During running and other high impact activities, the hip joint absorbs some of the highest forces in the body. Repeated high impact activities and overuse can result in a stress fracture of the hip. A stress fracture is a break in the bone that occurs when minor injuries to the bone build up beyond the capacity of the bone to repair itself. Stress fractures of the hip are critical to diagnose and treat quickly because without treatment, they can lead to severe damage to the hip joint, even in young athletes.

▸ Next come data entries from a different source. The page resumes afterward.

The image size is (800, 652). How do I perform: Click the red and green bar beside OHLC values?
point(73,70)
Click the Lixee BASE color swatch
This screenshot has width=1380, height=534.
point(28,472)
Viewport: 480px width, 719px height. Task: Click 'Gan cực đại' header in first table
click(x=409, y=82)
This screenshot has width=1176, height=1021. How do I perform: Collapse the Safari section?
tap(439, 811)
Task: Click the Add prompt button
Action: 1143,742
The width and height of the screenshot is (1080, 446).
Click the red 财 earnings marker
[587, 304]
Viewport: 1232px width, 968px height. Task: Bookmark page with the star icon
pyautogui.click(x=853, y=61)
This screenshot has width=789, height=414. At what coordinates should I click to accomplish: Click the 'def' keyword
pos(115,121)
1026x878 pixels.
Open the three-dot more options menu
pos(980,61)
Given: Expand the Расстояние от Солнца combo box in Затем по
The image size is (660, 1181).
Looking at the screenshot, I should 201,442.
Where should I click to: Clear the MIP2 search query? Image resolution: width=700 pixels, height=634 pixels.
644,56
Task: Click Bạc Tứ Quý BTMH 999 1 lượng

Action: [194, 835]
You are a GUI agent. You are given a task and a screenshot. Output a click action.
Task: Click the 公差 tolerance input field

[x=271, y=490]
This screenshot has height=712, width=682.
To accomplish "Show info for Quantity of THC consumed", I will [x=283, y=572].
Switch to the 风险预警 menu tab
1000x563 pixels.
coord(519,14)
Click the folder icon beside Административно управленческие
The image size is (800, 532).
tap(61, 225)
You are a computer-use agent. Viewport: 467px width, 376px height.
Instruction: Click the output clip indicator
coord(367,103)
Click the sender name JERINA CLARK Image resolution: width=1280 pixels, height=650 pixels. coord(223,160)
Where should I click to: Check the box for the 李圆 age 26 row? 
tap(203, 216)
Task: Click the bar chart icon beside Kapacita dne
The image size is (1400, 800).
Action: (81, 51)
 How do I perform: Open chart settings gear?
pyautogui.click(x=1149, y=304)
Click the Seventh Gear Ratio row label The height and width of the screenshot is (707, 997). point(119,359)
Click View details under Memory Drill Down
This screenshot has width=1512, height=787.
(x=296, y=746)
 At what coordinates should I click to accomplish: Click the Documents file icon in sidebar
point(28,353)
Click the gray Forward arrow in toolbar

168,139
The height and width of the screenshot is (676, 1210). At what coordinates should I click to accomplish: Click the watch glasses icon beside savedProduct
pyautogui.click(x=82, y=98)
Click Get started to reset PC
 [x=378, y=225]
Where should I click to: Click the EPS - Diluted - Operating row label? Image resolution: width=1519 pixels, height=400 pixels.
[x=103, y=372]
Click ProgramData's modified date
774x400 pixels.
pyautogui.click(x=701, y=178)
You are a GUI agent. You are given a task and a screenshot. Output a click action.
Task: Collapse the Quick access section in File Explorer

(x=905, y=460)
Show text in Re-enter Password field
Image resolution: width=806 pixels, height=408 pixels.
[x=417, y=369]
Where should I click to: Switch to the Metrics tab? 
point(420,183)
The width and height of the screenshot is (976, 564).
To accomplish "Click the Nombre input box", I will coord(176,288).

A hip stress fracture is a serious injury to the ball of the ball-and-socket hip joint. Stress fractures are injuries to the bone that result from overuse activity. Fractures occur for one of three reasons:

  • High-Energy Injury
    In high-energy injuries, the bone is broken because the force acting on it was significant. These injuries would include falls, car accidents and sports injuries.
  • Stress Injuries
    A stress fracture is due to repetitive micro-trauma to the bone. Over time, the body cannot keep up with the forces acting on the bone, and a fracture eventually occurs.
  • Pathologic Injury
    In a pathologic fracture, the bone is abnormally weakened by some problem. Causes of pathologic fractures include osteoporosis, tumors and infections.

In the situation of a stress fracture, repetitive injury to the bone eventually leads to failure of the bone, or fracture. Normally, bone is constantly undergoing a cycle of turnover during which old bone is reabsorbed and new bone is created. If the process cannot keep up, eventually the bone can fracture.
Hip stress fractures most often occur just below the ball of the ball-and-socket hip joint. This location of the bone is called the femoral neck. Stress fractures can occur in other areas of the hip and pelvis, but the femoral neck is the most common, and most concerning location for a hip stress fracture.

Why Is a Hip Stress Fracture Considered a Serious Injury?

After a stress fracture, the bones often maintain their proper alignment. In fact, these fractures are sometimes not even visible — especially in the early stages — on a regular x-ray. However, if the stress fracture is left untreated, and the bone continues to weaken, the fracture can displace, or cause the bones to go out of alignment.

Hip stress fractures are particularly concerning if they displace. Because of the delicate blood supply to the bone of the hip, a fracture can lead to injury of this blood supply and a condition called hip osteonecrosis.

What Are the Symptoms of a Hip Stress Fracture?

People with a hip stress fracture are most often high-mileage runners, military recruits, or individuals doing significant impact sports activities. These athletes will typically complain of an aching groin pain that bothers them with activity, and is relieved by rest. Symptoms are usually noted after a recent increase in level of activity, such as increasing running mileage.

If a hip stress fracture is suspected, an x-ray will be performed. While some hip stress fractures will be seen on x-ray, some x-rays may appear normal. If the injury is still suspected, an MRI or bone scan can also be obtained to evaluate for a stress fracture.